Bremerhaven/Stade (epd). Ein großes Bündnis mit Vertretern aus Politik, Gewerkschaften sowie Kirchen, Vereinen und Verbänden will am Montag in Bremerhaven "für Toleranz und gegen Fremdenfeindlichkeit" demonstrieren. Der Zusammenschluss stehe für eine weltoffene Stadt, sagte die evangelische Superintendentin Susanne Wendorf-von Blumröder am Freitag dem epd. Das Bündnis hat sich auf Betreiben des Bremerhavener Oberbürgermeisters Melf Grantz (SPD) zusammengefunden und will sich ab 18 Uhr vor der Großen Kirche im Zentrum treffen.

Grantz hatte die Initiative vor dem Hintergrund der bundesweiten "Pegida"-Demonstrationen gegen eine vermeintliche "Überfremdung" und einer "Islamisierung des Abendlandes" ergriffen. Gerade als Wissenschaftsstandort und Hafenstadt und als Tor zur Welt sei die Stadt geprägt von einer multikulturellen Gesellschaft, sagte er. Bremerhaven brauche Zuwanderung mit neuen Menschen, neuem Wissen, frischen Ideen, Arbeitskraft und wirtschaftlicher Dynamik.

Wendorf-von Blumröder mahnte aber auch, Menschen, die kritische Fragen hätten etwa zum Umgang der Kommunen mit Steuergeldern oder zum Asyl für Flüchtlinge, dürften nicht grundsätzlich in die rechtsextreme Ecke gedrängt werden. Es komme darauf an, Zwischentöne zu entdecken. Dabei könne ein Netz von Diskussionsorten helfen, das über die Stadt gelegt werde.

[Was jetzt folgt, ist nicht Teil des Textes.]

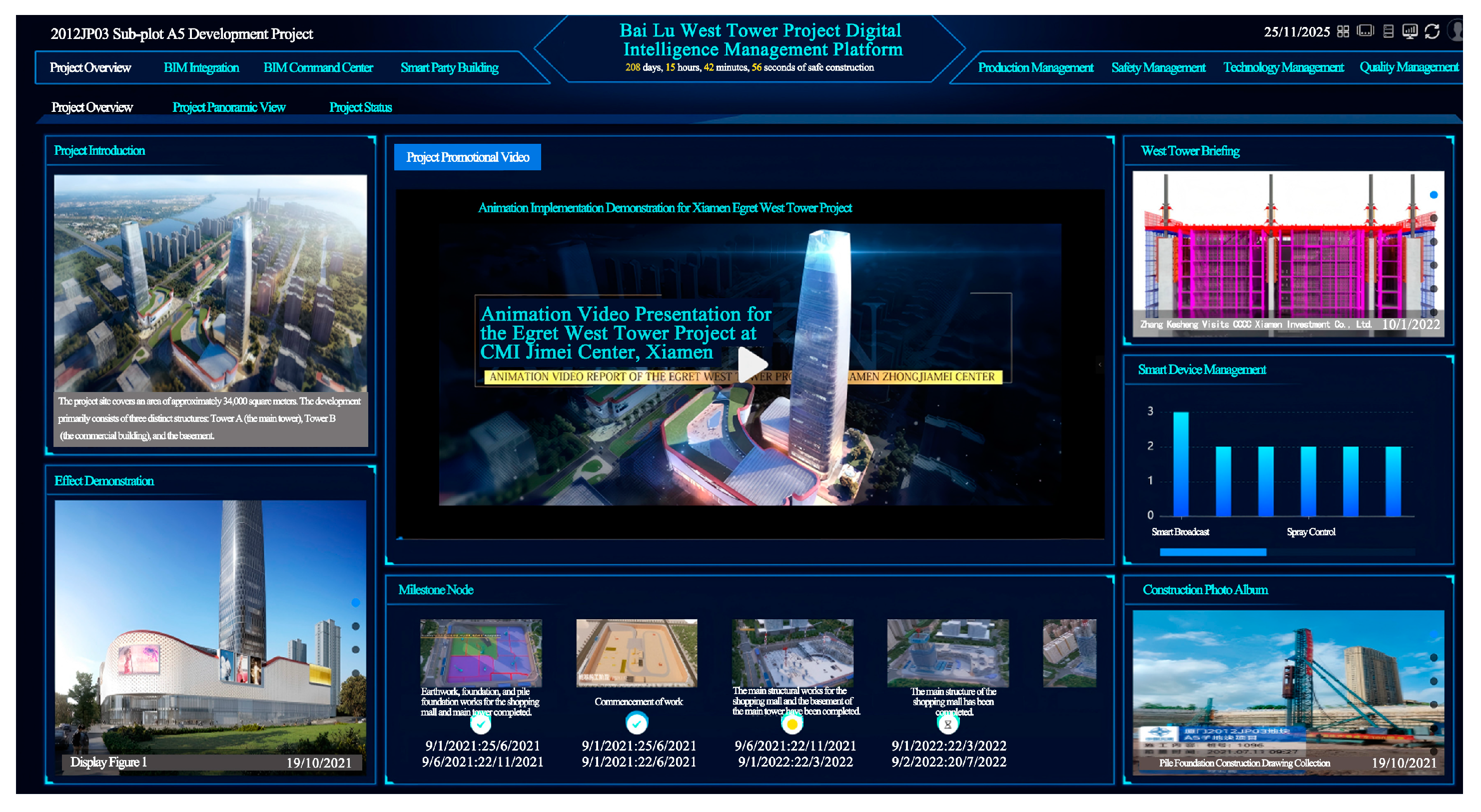Open the server stack icon
1481x812 pixels.
tap(1388, 31)
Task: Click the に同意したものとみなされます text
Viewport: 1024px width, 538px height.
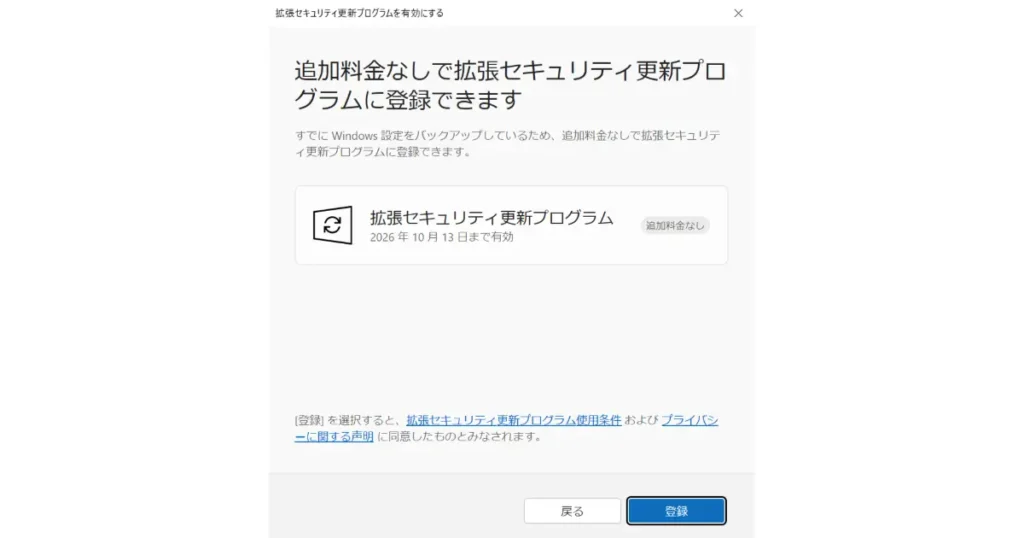Action: [460, 436]
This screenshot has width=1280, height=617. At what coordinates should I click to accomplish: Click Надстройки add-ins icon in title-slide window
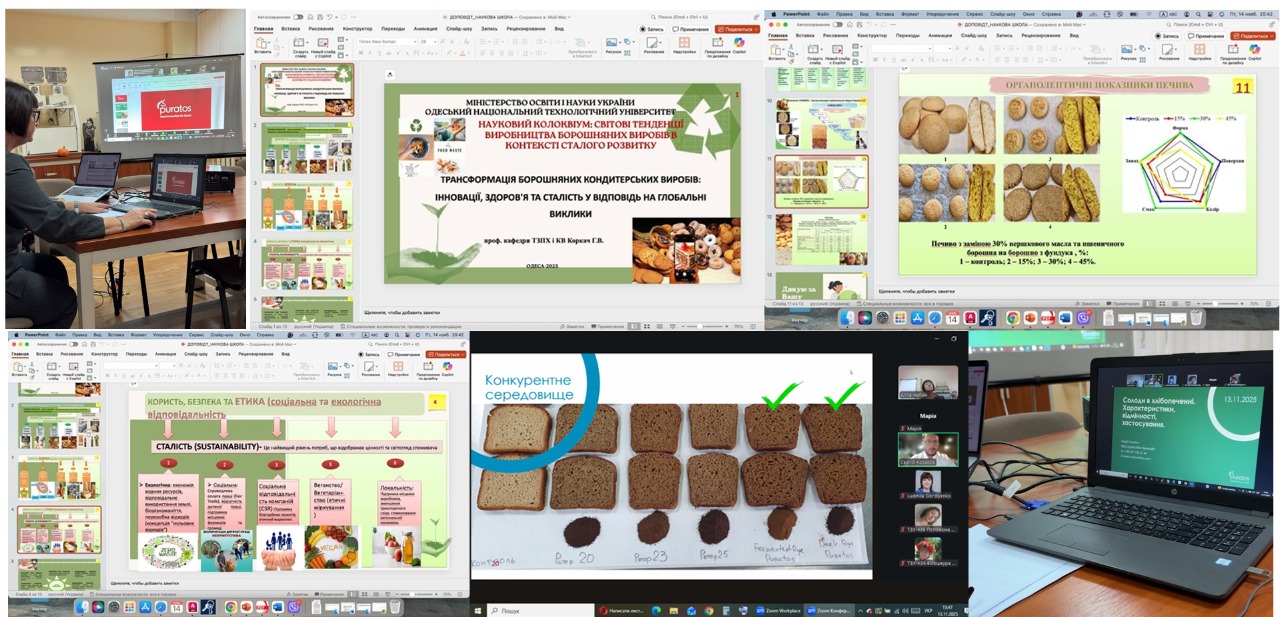point(684,45)
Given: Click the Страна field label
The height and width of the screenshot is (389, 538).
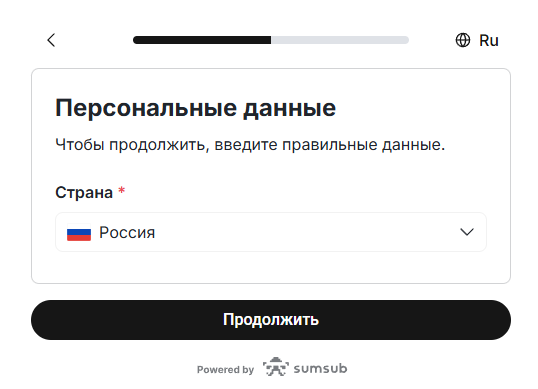Looking at the screenshot, I should point(84,192).
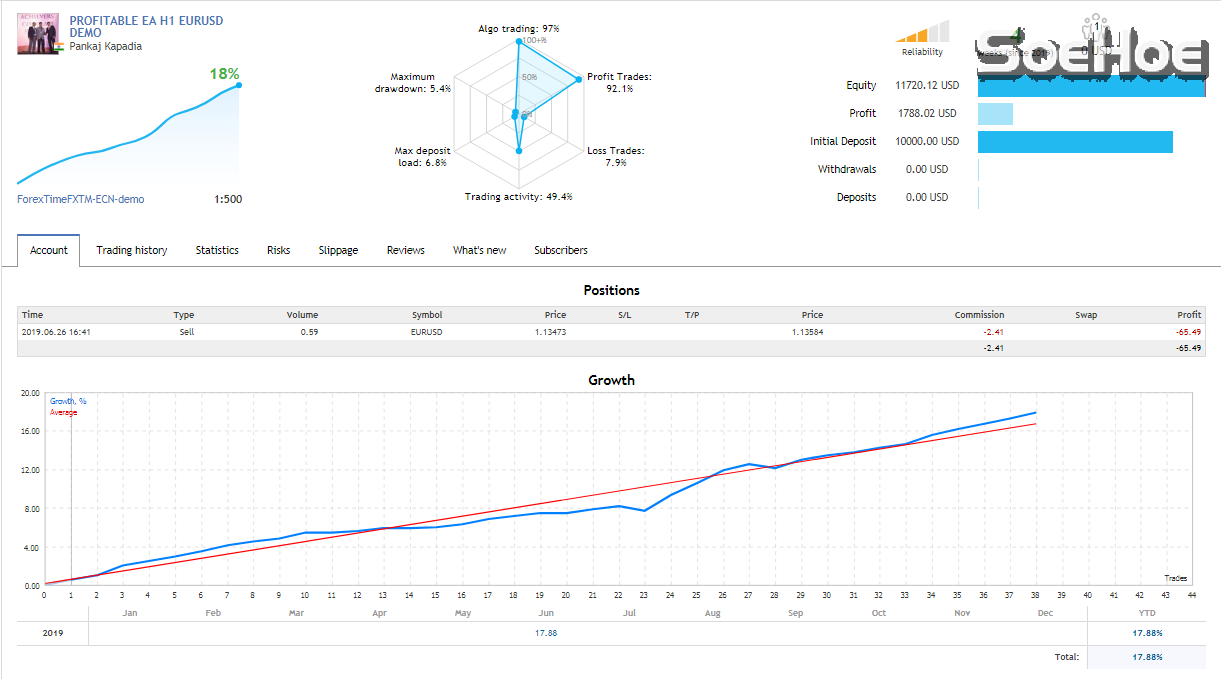This screenshot has width=1221, height=679.
Task: Select the Risks tab
Action: point(277,250)
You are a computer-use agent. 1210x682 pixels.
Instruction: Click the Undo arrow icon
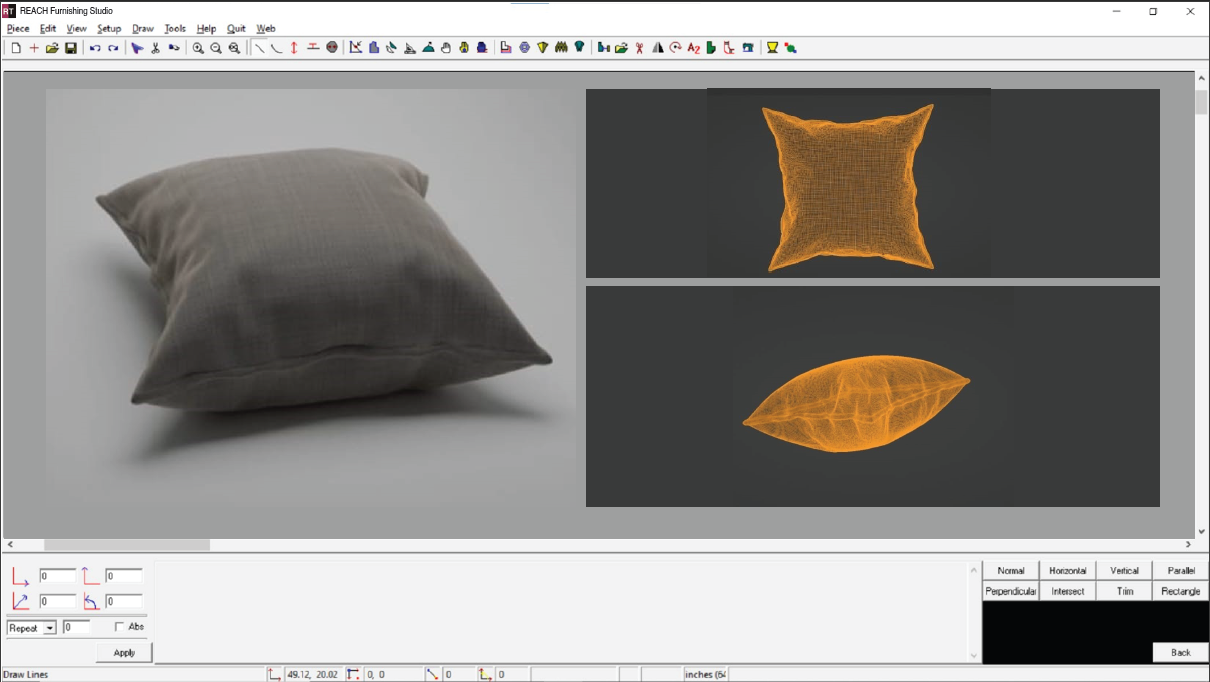point(95,48)
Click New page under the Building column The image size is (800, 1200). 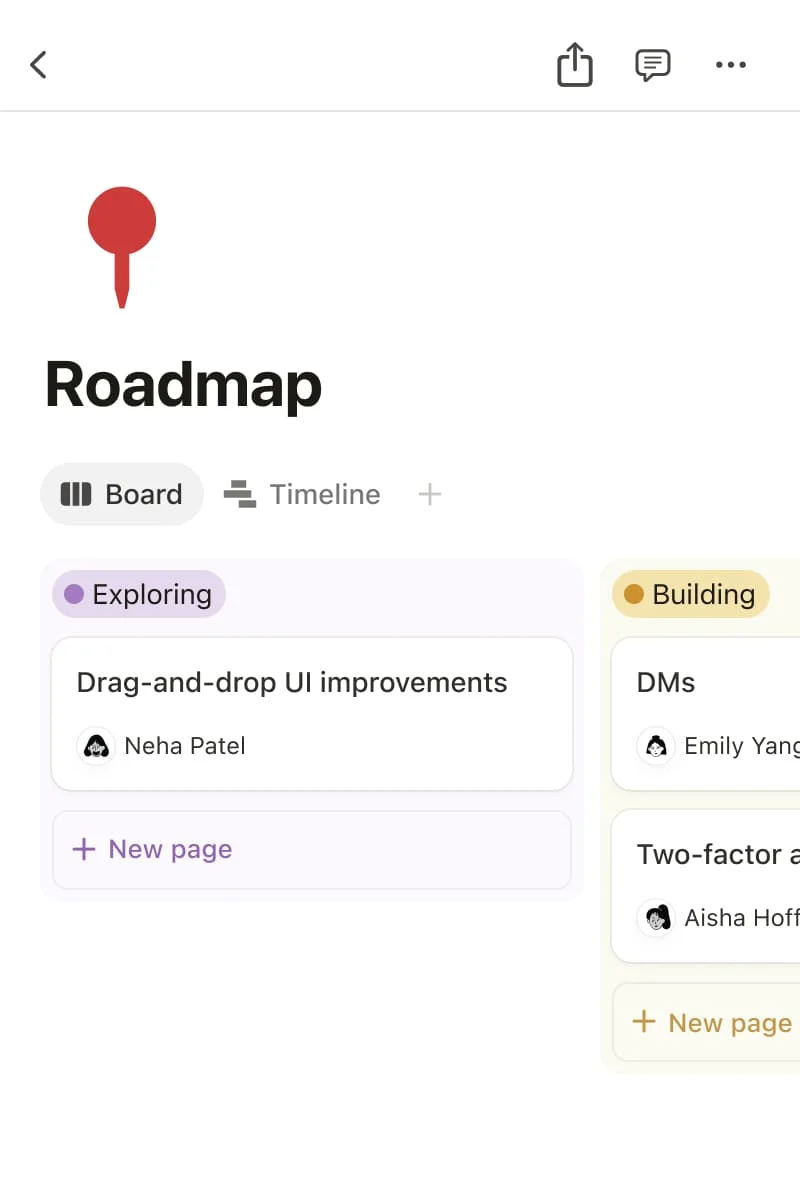[x=710, y=1022]
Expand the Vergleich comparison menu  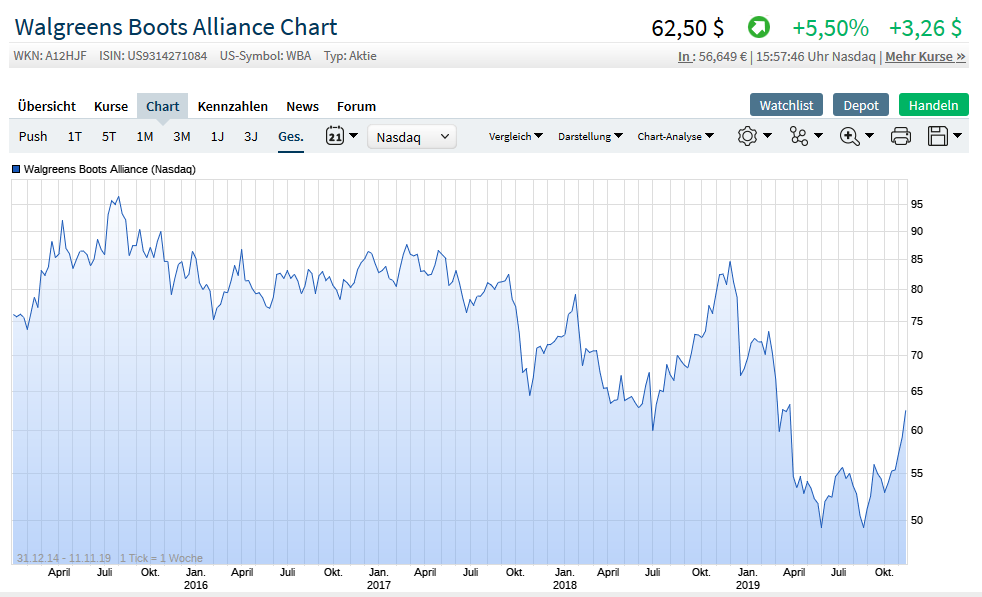coord(516,136)
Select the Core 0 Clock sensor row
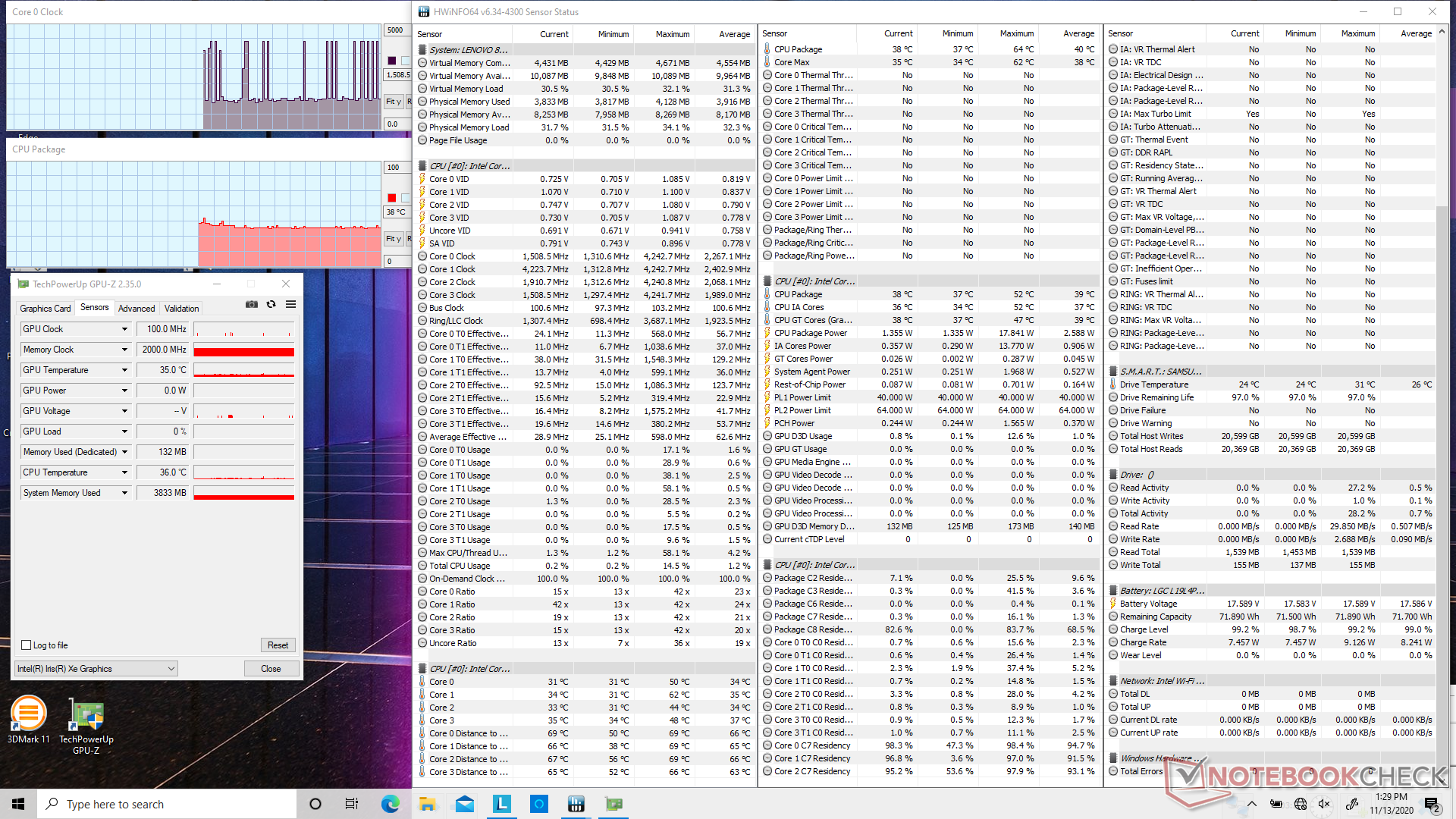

Stades Regionalbischof Hans Christian Brandy lobte das Bündnis. Zwar schienen die Zeiten von "Pegida" vorüber zu gehen, sagte der Landessuperintendent des Sprengels Stade am Freitag dem epd. Aber die Fragen blieben. "Deshalb finde ich es sehr gut, dass die Menschen in Bremerhaven für eine tolerante und menschenfreundliche Stadt einstehen. Für uns Christen gehört gerade die Offenheit für Fremde und Flüchtlinge zu den Grundlagen unseres Glaubens."